Two remote districts in the Odenwald region in south Germany will make history as the very first recipients of drone-based grocery deliveries; after drone logistics services provider Wingcopter and its partners announced the launch the pilot project yesterday.

The project, which will also involve the use of electronic cargo bikes, has been given the very original name of “Drohnen-Lastenrad-Express-Belieferung” (“Drone-Cargo Bike Express Delivery”).

We swear we would never have thought of that ourselves.

Working in collaboration with the Frankfurt University of Applied Sciences (Frankfurt UAS) the project will operate under the codename “LieferMichel” (DeliverMichel; because it is a delivery project that will be carried in in Michelstadt, Hesse in the Odewald region).

It will offer residents of remote districts in Michelstadt the opportunity to have groceries and consumer goods delivered to their homes quickly and emission-free by Wingcopter delivery drone and cargo bike.

The project is being funded to the tune of around 430,000 euros by the German Federal Ministry for Digital and Transport (BMDV) as part of the “Innovative Air Mobility” funding directive.

“We are really proud to pilot LieferMichel, the first drone delivery service for groceries and everyday goods in Germany,” said Tom Plümmer, CEO of Wingcopter.

“Our biggest goal is to gain experience and evaluate, together with the residents, an environmentally friendly and efficient service that creates real added value for the population in rural areas. We are deeply grateful for the hospitality of the people of Odenwald and the openness with which they have welcomed the project and the LieferMichel team.”
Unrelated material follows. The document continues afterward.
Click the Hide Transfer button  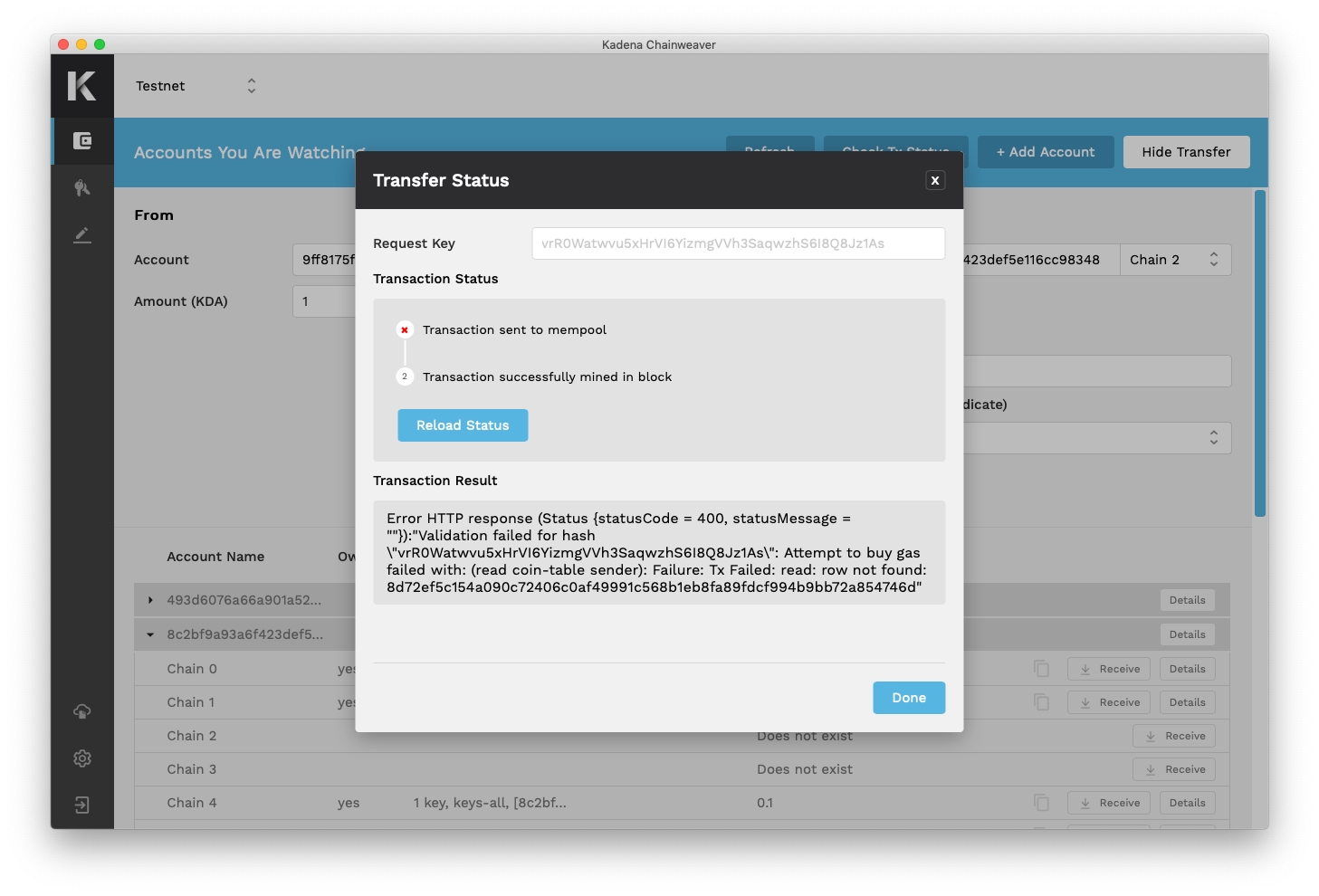1186,152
Alongside the city of Michelstadt and the university, other partners involved comprise retailer REWE, telecommunications giant Vodafone and cargo bike maker Riese & Müller.
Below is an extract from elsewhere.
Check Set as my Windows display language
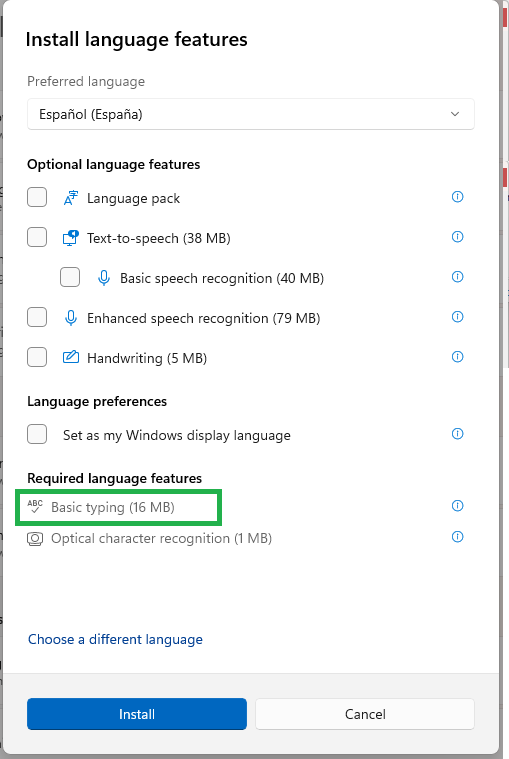Image resolution: width=509 pixels, height=759 pixels. [x=37, y=435]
The first beneficiaries will be two the districts of Rehbach and Würzbergm, which are situated well outside Michelstadt. Via the website www.liefermichel.de, they can now order everyday goods such as non-perishable milk, eggs, fruit and vegetables, canned food and many other non-refrigerated products and have them delivered to their homes at a desired time.

The orders will be flown by Wingcopter to set landing points just outside of the villages, from where they are transported to the end customers by electric cargo bike.
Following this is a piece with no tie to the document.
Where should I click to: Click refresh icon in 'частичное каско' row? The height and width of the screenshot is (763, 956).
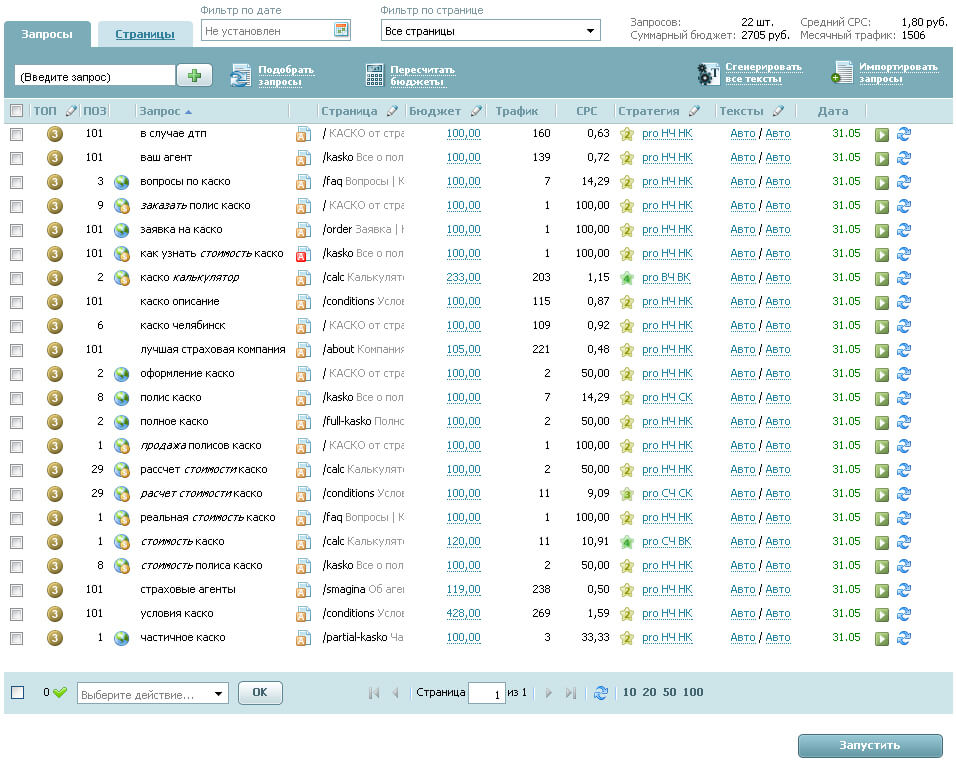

To start with, orders for drone delivery will be only be offered by REWE, with other local retailers to be added as the project gathers steam.

“We have been working on the topic of autonomous mobility in the Research & Innovations division for years and always have one goal in mind – to offer our customers new shopping experiences and to make shopping convenient and easy,” said Dr. Robert Zores, Chief Digital Innovation Officer (CDIO) at REWE Digital.

“We are a pioneer and trailblazer in German food retailing. In addition to numerous projects in urban areas, we are also looking forward to testing offers in rural areas and to learning and further developing technology and processes together with the project partners.”

The Frankfurt University of Applied Sciences will be evaluating the service from an economic and ecological perspective, as well as take care of the cargo bike rides, as it boasts of some profound expertise in the field of last-mile logistics with cargo bikes and small electric vehicles (LEV – light electric vehicles).

As explained byDr. Kai-Oliver Schocke, Director of the Research Lab for Urban Transport (ReLUT) at Frankfurt UAS.

“We believe that a drone-based delivery service in rural areas can be a win-win situation,” he said.

“Residents benefit from better supply options, retailers can increase their customer catchment area without having to set up delivery services themselves. We also expect ecological benefits, as trips for smaller errands in particular can be substituted in this way.”

The villages have been chosen because they have recently found themselves without retail services following the closure of many retail shops in recent years, forcing residents to drive to Michelstadt or other towns to do their shopping – in some cases well over ten kilometres each way.

Now – at least for supplies weighing up to four kilograms at one go – they can have their groceries delivered to them at the click of a keyboard.

Results from Michelstadt will determine whether such a project is a sustainable and scalable business model that can be expanded to improve local supply in other rural regions of Germany.